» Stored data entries
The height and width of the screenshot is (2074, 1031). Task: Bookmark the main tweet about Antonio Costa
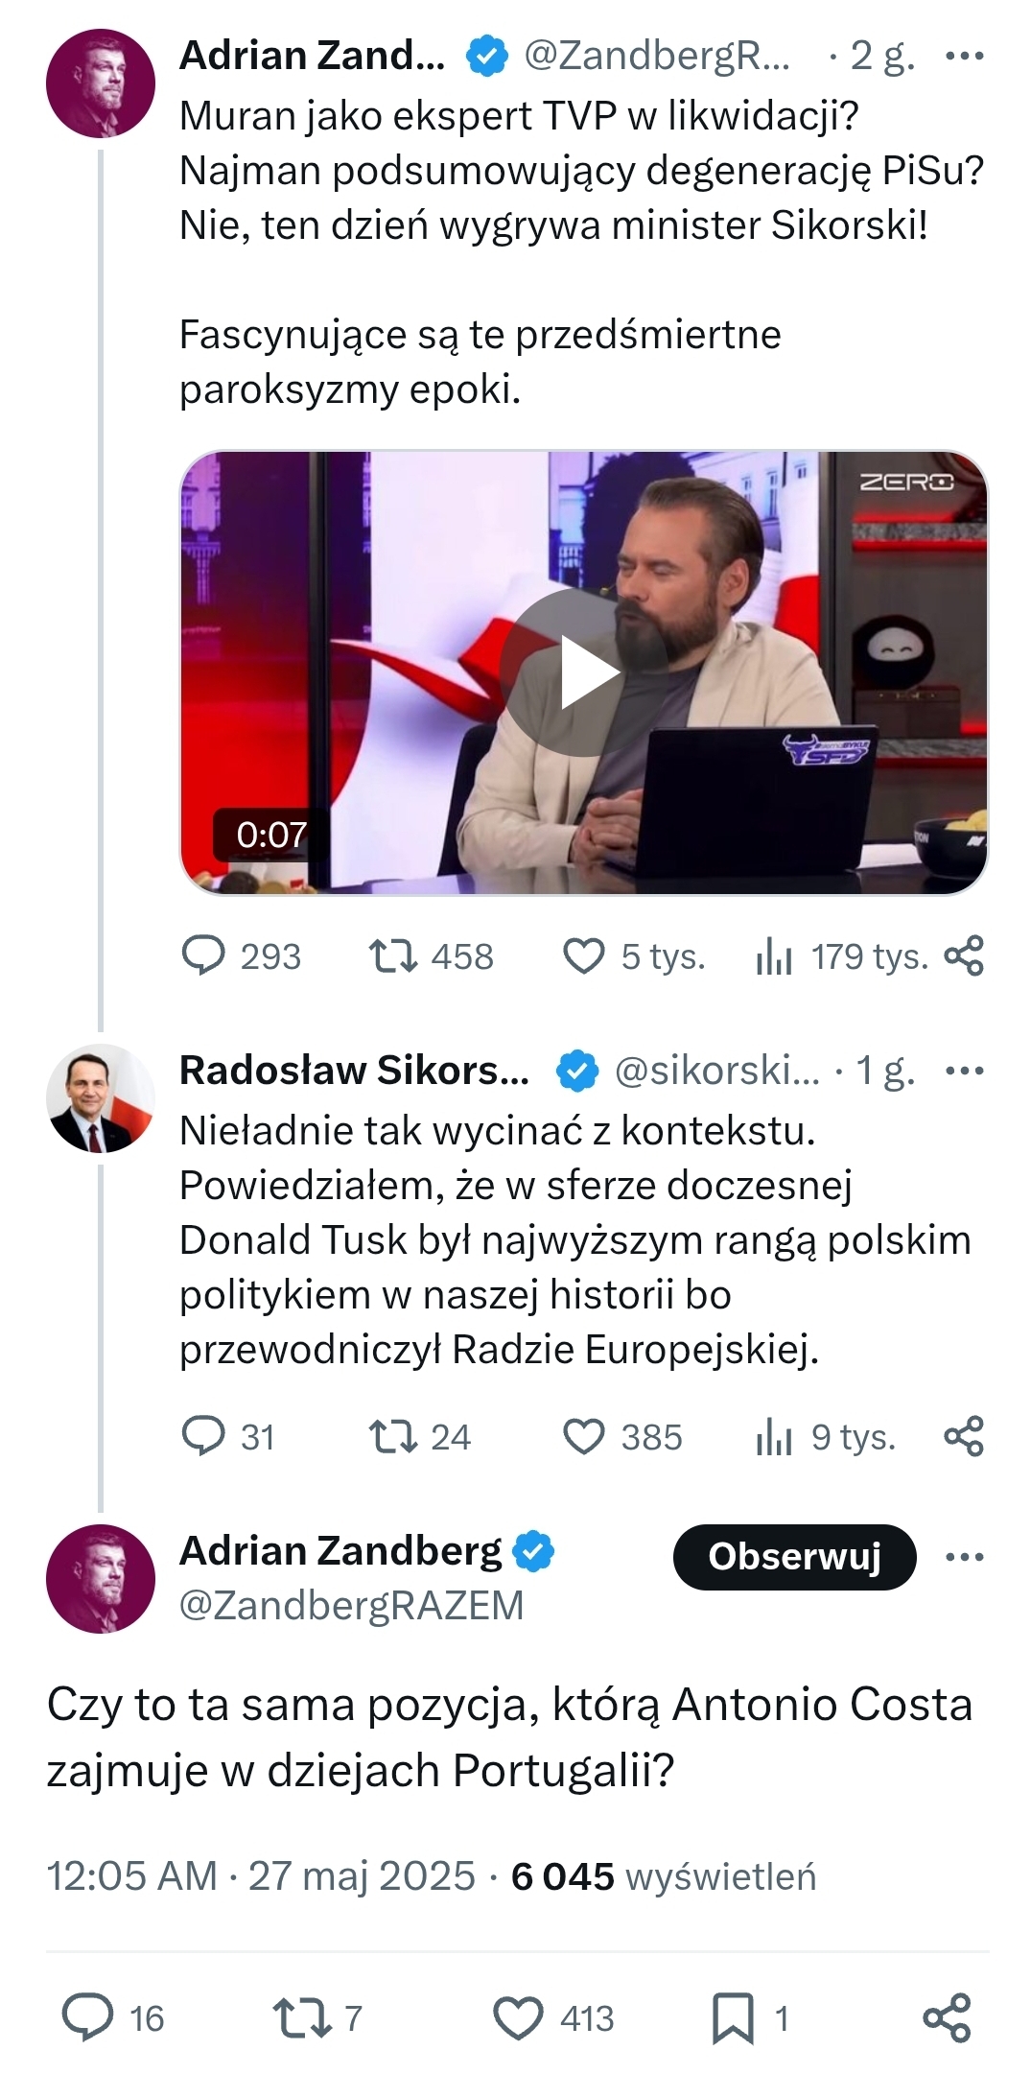point(733,2018)
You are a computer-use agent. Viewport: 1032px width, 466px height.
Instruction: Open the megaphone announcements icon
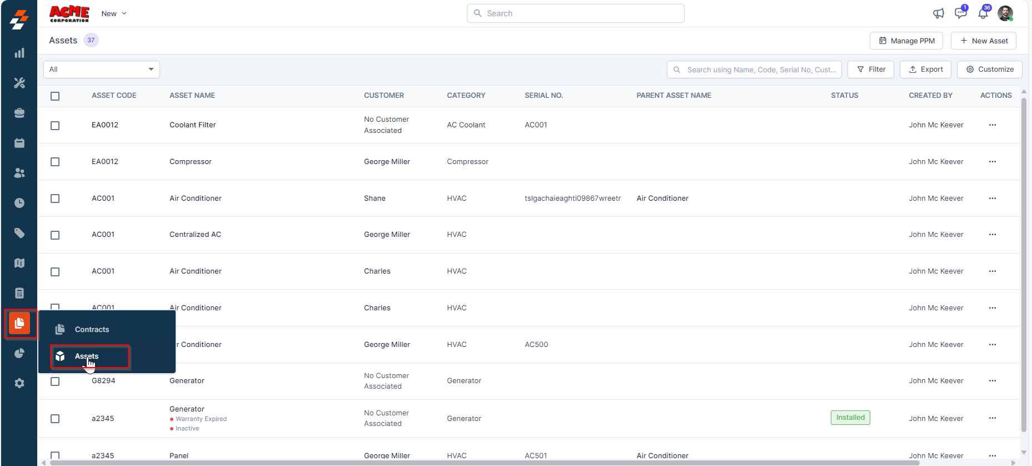click(x=939, y=13)
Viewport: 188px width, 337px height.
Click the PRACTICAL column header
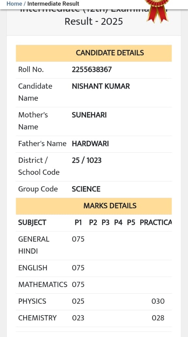pos(156,222)
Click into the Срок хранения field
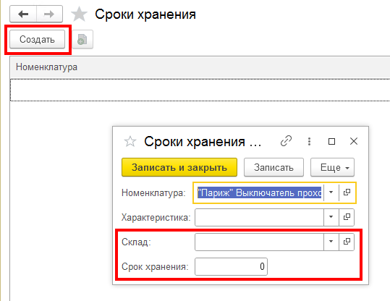390x301 pixels. tap(231, 267)
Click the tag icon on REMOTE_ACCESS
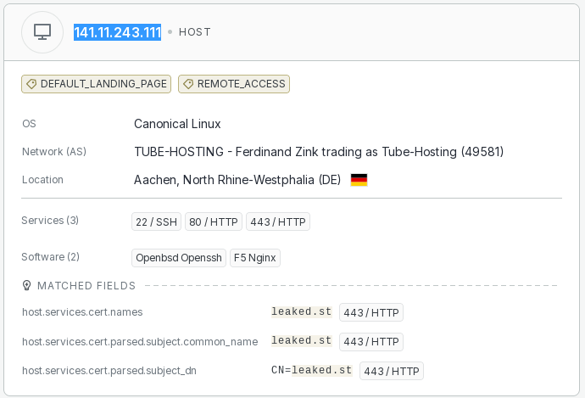The image size is (585, 398). [x=188, y=84]
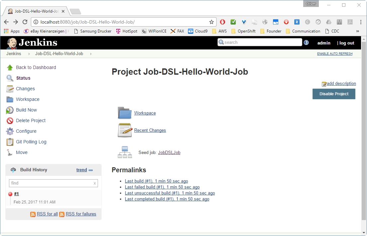This screenshot has height=236, width=367.
Task: Focus the Build History find field
Action: pos(50,183)
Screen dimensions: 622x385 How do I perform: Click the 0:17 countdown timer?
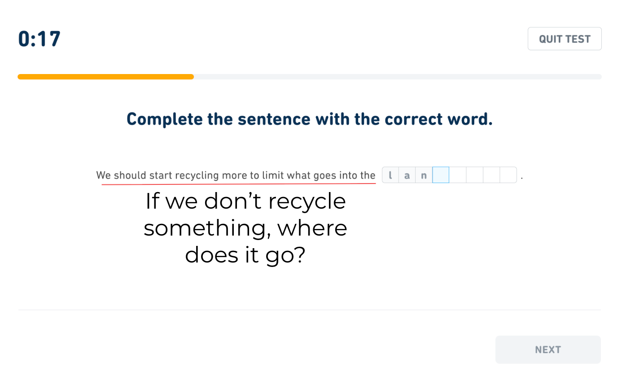tap(39, 39)
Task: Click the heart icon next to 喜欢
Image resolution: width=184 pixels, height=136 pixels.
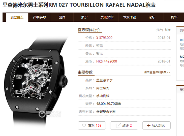Action: [84, 126]
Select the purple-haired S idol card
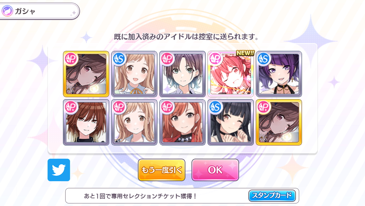Viewport: 365px width, 206px height. pyautogui.click(x=279, y=74)
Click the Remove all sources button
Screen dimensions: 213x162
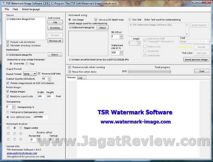pyautogui.click(x=55, y=41)
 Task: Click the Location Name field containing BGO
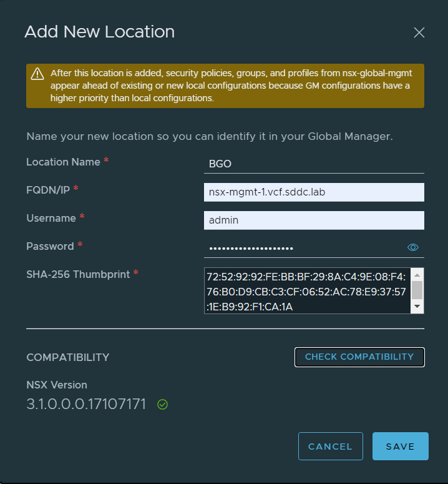[x=313, y=164]
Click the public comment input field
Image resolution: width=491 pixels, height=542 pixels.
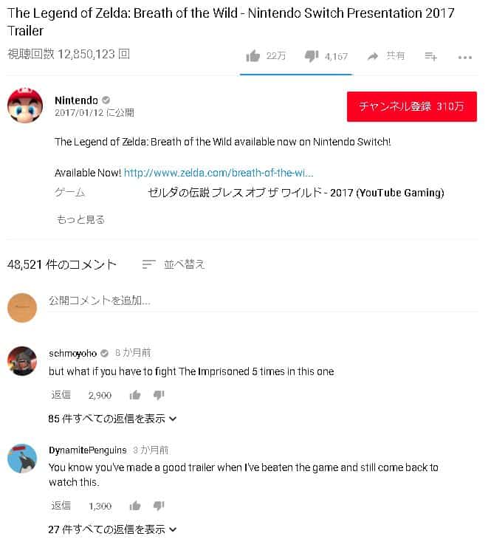pos(263,301)
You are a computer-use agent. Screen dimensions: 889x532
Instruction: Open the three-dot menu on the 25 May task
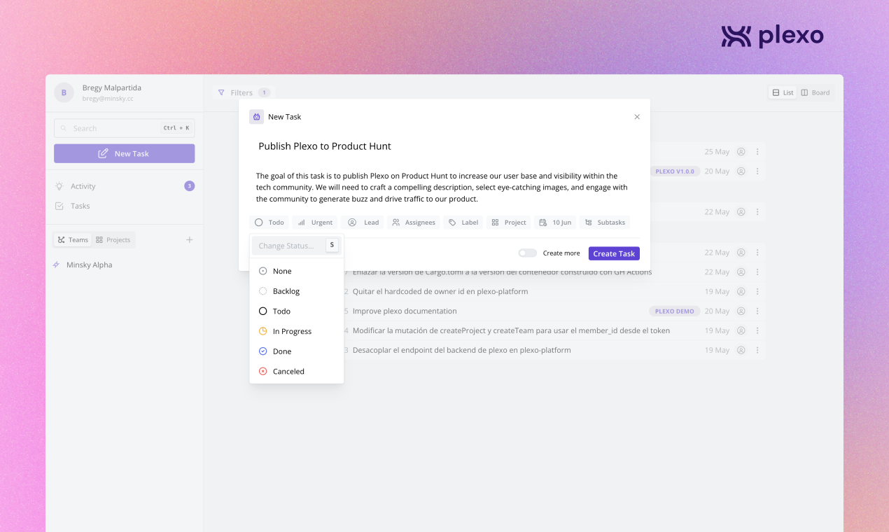[757, 152]
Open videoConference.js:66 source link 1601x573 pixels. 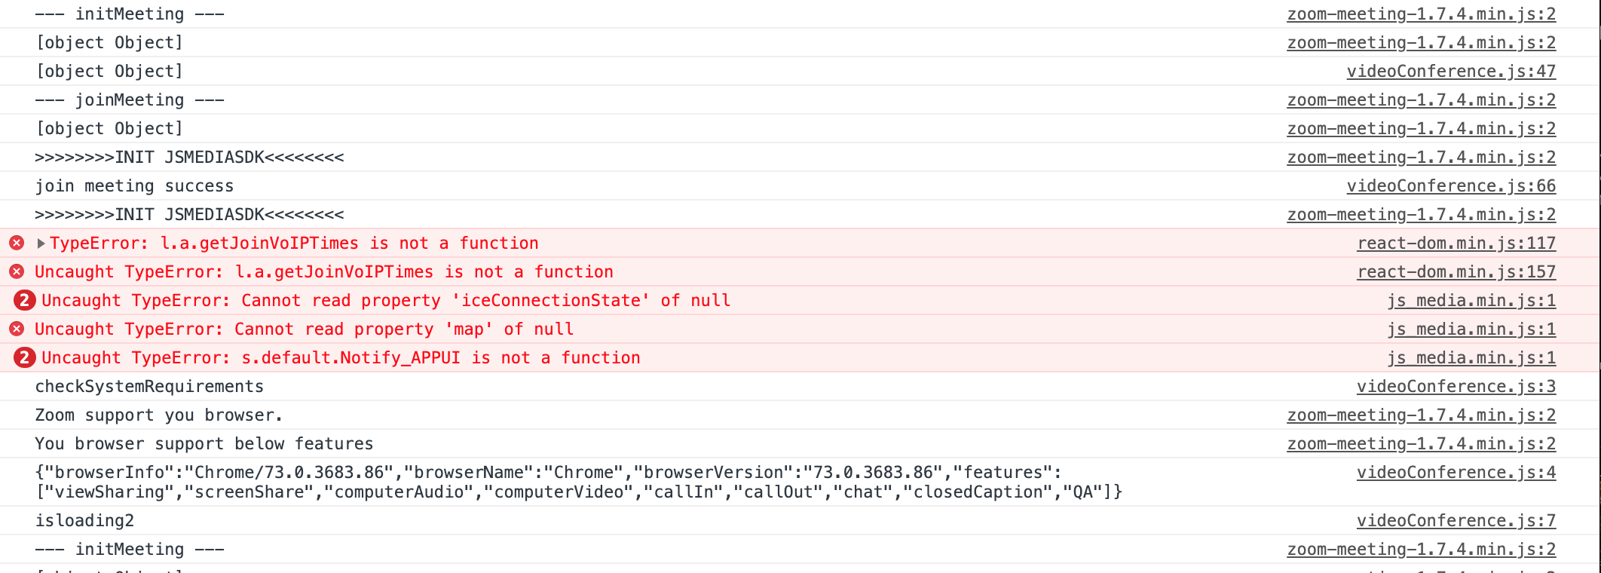pos(1451,186)
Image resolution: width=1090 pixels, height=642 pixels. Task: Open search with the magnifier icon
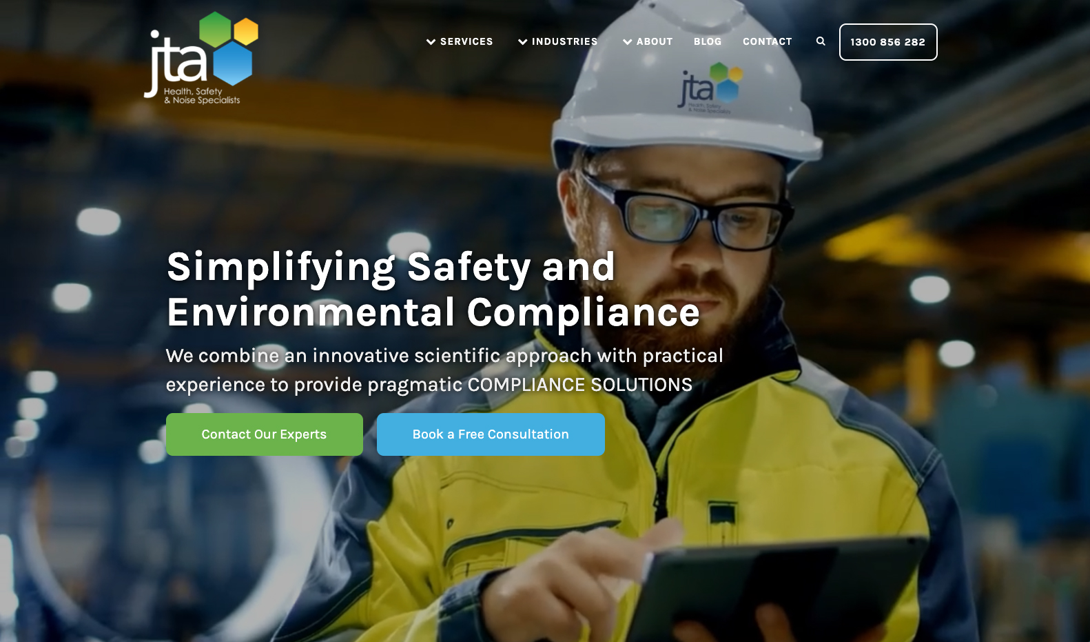pos(821,41)
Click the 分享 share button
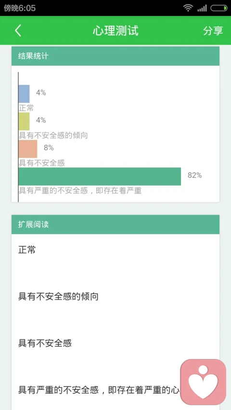The image size is (231, 410). click(213, 31)
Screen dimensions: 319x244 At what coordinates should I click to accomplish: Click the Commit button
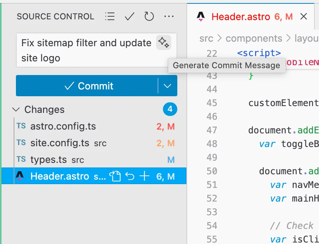tap(87, 86)
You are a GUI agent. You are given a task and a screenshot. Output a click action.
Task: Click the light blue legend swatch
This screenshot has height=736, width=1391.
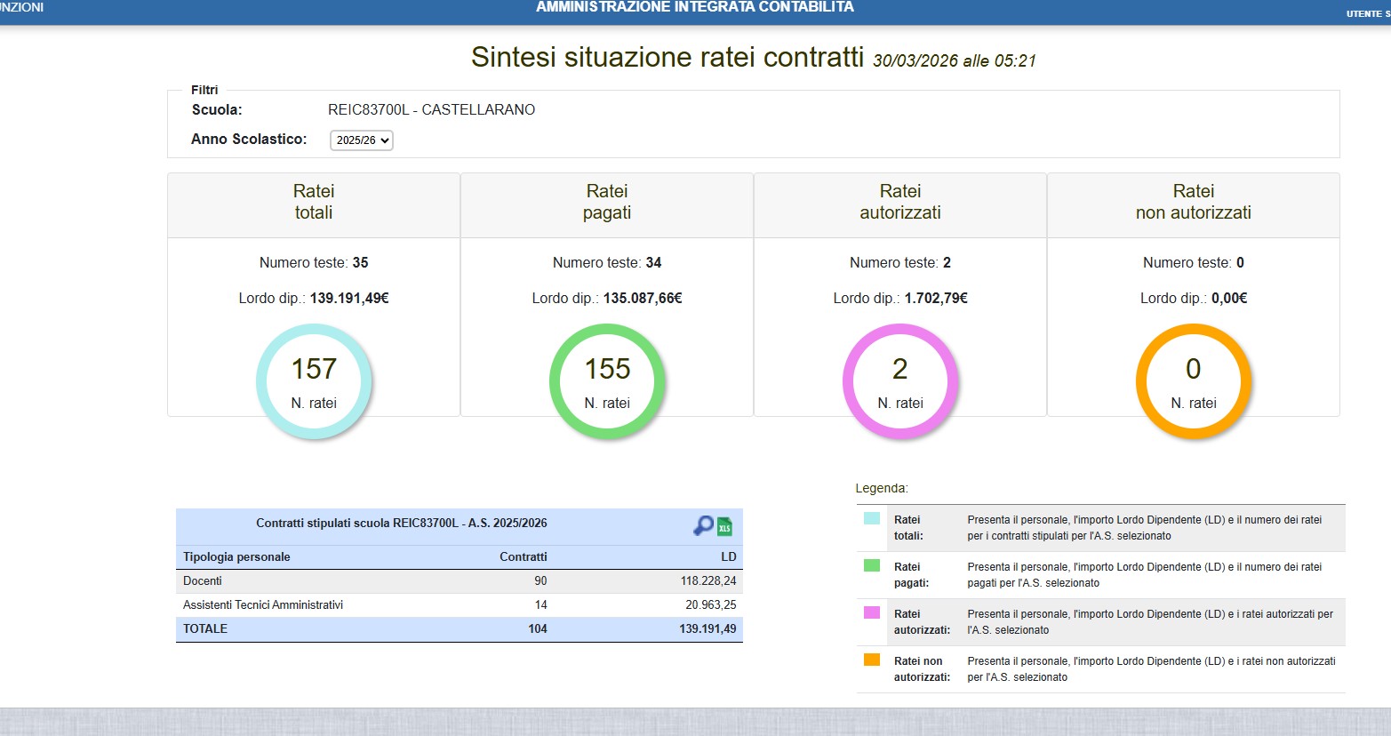(x=872, y=518)

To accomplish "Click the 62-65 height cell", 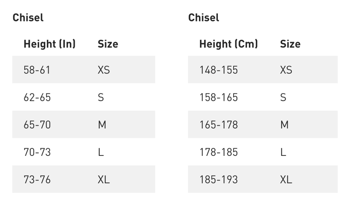I will pos(37,97).
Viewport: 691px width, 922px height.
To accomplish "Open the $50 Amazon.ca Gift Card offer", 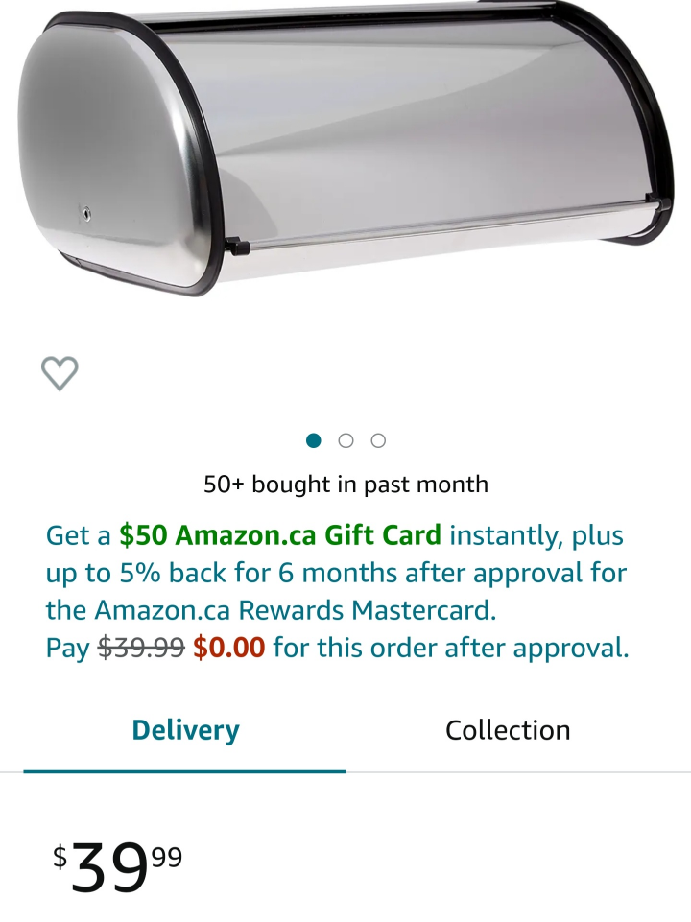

» Task to complete
Return each line of the data where the word "computer" appears.

» Output for this exercise
You are a computer-use agent. Viewport: 1032px width, 466px height.
You are a computer-use agent. Screen dimensions: 889x532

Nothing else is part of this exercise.